Petroleum Consumption Doubles In Three Years

His name is Wayne. Wayne Octain.


I was reading the job ads (in a waiting room) and I saw the following advertised. ‘Basic salary 40,000, fuel allowance 25,000′ (paraphrase). Amazing, right? Where would your fuel allowance be more than half of your salary? In Sri Lanka I guess.

Via LBO, “Sri Lanka’s consumption of petroleum products has doubled in the three years since the end of a war an official said, as economic activity picked up requiring more energy to run the economy.”

One major problem is that Sri Lanka relies on petroleum products for both transport and electricity generation. If it doesn’t rain we don’t have hydro power and we essentially run the entire country off a generator (ie, thermal power, ie, burning oil to power, like, jet turbines) – see infographic. If you were wondering, this is insane. They recently ‘opened’ a coal burning plant in Norochcholai, but it keeps catching fire, and not in the way it’s supposed to.

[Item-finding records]
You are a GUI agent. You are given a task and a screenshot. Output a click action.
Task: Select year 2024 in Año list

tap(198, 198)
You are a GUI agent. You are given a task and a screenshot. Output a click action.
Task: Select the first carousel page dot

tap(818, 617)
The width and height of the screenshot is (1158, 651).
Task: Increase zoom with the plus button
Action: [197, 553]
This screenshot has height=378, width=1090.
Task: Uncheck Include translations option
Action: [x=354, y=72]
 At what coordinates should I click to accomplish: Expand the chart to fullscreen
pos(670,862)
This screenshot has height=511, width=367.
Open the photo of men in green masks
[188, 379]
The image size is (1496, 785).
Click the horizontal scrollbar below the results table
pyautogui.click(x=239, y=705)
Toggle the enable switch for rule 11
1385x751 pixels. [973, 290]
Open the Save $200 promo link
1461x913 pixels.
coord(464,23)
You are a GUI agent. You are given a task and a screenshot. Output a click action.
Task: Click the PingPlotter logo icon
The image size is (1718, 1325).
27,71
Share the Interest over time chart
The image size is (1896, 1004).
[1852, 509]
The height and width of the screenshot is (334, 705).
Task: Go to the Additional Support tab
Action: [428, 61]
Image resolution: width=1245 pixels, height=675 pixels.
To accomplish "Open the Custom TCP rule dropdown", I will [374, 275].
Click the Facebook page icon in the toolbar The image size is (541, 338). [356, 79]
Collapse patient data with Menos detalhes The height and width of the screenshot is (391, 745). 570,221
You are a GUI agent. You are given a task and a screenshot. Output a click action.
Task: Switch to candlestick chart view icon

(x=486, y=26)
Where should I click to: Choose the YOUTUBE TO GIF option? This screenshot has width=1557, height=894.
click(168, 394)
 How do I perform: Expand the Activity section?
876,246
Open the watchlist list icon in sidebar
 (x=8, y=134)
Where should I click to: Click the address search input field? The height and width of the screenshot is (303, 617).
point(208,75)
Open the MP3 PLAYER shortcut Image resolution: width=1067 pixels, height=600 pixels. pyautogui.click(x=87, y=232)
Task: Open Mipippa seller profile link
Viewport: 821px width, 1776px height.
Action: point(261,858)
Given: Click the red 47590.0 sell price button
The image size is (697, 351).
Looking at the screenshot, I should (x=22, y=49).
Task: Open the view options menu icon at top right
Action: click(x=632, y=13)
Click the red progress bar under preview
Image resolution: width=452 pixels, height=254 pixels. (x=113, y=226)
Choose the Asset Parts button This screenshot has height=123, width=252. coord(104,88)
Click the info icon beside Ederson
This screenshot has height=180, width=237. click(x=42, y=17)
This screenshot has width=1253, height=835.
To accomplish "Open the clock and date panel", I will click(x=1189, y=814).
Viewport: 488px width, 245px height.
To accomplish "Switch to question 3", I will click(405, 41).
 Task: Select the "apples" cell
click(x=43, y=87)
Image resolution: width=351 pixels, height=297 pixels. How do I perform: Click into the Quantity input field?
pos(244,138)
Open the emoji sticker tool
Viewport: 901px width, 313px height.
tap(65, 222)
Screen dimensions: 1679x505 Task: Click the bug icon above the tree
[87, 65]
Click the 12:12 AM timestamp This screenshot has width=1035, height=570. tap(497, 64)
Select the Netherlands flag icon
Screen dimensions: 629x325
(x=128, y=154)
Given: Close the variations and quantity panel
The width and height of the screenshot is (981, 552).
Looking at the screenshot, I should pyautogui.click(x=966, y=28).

### The tasks
- a) In the petroleum post, Sri Lanka relies on petroleum products for which two things?
- b) Please reproduce the petroleum post from "I was reading" up to and including "Lanka I guess.".

### Solutions to each task
- a) Transport and electricity generation.

- b)
I was reading the job ads (in a waiting room) and I saw the following advertised. ‘Basic salary 40,000, fuel allowance 25,000′ (paraphrase). Amazing, right? Where would your fuel allowance be more than half of your salary? In Sri Lanka I guess.